Today I attended my very first Olympic event as I had a ticket to the Canada vs. Swiss men’s ice hockey game. At the game, I was going to meet up with my sister’s boyfriend and a mutual friend of theirs.
Since I didn’t know how bad transit and the security checkpoints would be, I left plenty of time to spare. Skytrain heading west was definitely crowded, especially for a Thursday afternoon. While it was crowded, it didn’t prevent me from getting on the first train that arrived. I even had the luck of getting on the same car as Gordie Robertson, one of the members of the gold medal winning Canadian hockey team in Norway back in 1952. The 83 year-old was quite gregarious on the train and had his gold medal with him, allowing me to come closer to a gold medal than ever before.

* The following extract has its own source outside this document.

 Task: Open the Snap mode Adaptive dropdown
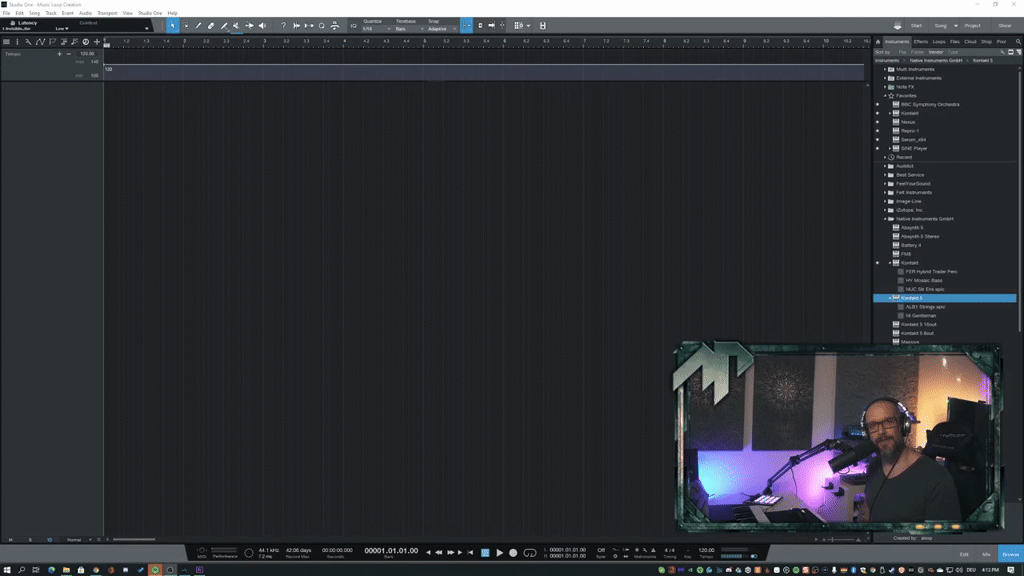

It turns out that clearing security wasn’t a big deal at all. Since I didn’t have a bag, I was able to use the express lanes where I didn’t even have to wait. I went straight to one of the many open lanes where I emptied my pockets into a tray, airport style. I then proceeded through a metal detector and then collect my belongings on the other side. I breezed through in less than 30 seconds.

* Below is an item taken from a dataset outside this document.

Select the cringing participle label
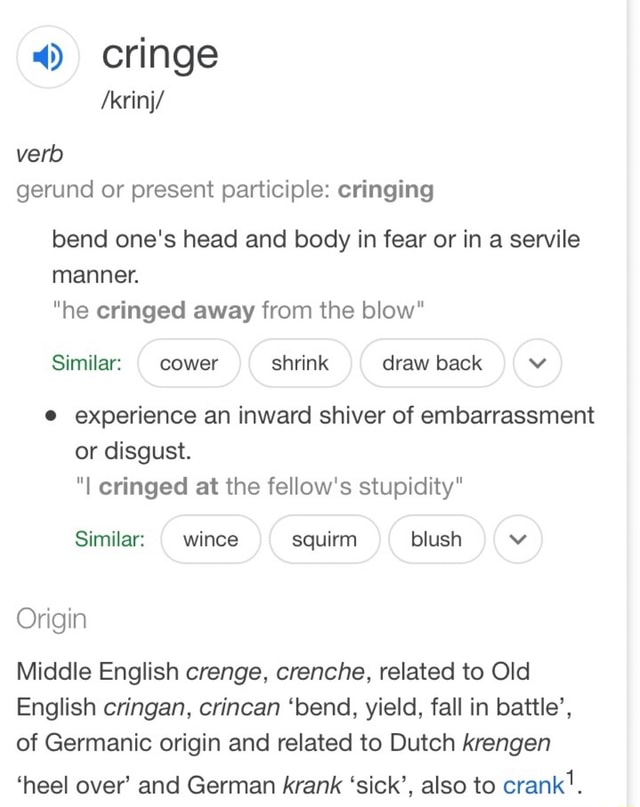640x807 pixels. pyautogui.click(x=386, y=189)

What did take long was what awaited me afterwards. Spectators that cleared security are herded into a waiting area just outside Canada Hockey Place. The reason for this there is usually a game going on beforehand and officials needed to clear out the arena before letting spectators in for the next game. So I, along with many other people, waited. We waited for well over an hour on our feet. Once we were allowed to proceed, we were in for more patience testing procedures. Though there were hundreds of people in this waiting area, we all needed to go up a single, narrow staircase that crossed the street and then went back down to street level to the arena. It took me fifteen minutes to get to the staircase from the time people were allowed to proceed.
From there it was clear sailing into the arena as I didn’t even have to wait to get my ticket checked. My seat was excellent, lower bowl, row 17 at one of the ends of the rink. During the warm-up, I remarked at the amazing job VANOC had done with transforming GM Place to Canada Hockey Place. Usually, GM Place is the home of the Vancouver Canucks. As such, the arena is decked out in everything related to the Canucks, from logos to signs to colour schemes. Canada Hockey Place, however, is now a completely neutral site. There is not a shred of Canuck materials visible anywhere. Everything inside and outside the arena has now been branded with Vancouver 2010 images and colours. If you didn’t know any better, you’d be hard pressed to even guess which NHL team usually plays here.
I was also impressed with the business-like nature of conducting an Olympic hockey game. There are no national anthems to be sung. There are no pre-game ceremonies. There are no video introductions to be watched. There are no corporate sponsors to thank. After the warm-up, the starting lineups are announced and then the puck is dropped.
Now for the game itself. I got worried about five minutes into the first period and the worry never left me the entire game (even when Canada was leading 2-0). On the official scoresheet, it will read as a Canadian shootout win over the Swiss but let’s face it, the real winners here are the Swiss. The Swiss team played a near perfect game for them that followed their strategy down to the letter. They needed to rely on a hot goalie, keep close to the Canadians, and capitalize on their chances if some came their way. That’s exactly what they did. If I were the Swiss team, I’d be going to bed tonight thinking the Canadians were certainly beatable.
Whatever chemistry, flow, and confidence that Canada exhibited in the last two periods against Norway was visibility lacking in the game against the Swiss. Their passing was not crisp. Some defensive giveaways gave people like me in the stands fits. They passed way too often in situations that just called for a simple shot. Meanwhile, the Swiss did all the little things right, seemingly winning all the small battles for the puck. They also appeared to be in the right place on the ice, exactly at all times.
The Swiss are currently ranked 10th in the world in hockey. Canada made them looked potential world champions tonight. After I left the game, there was a lot of cheering going on in downtown Vancouver. I wasn’t in a cheering mood as tonight’s game made me realize there might be some difficult times ahead for the men’s team. Canada will face the US on Sunday and let me be clear, the US are a far better team than the Swiss. If the same Canadian team shows up on Sunday as it did tonight, they will get a beating on the ice that will embarrass Canadian hockey throughout the world.
Despite my disappointment in the Canadian team, I was otherwise delighted to be at such a high-profile Olympic event, something I’ll never forget. Thanks once again to my little sister for making that happen!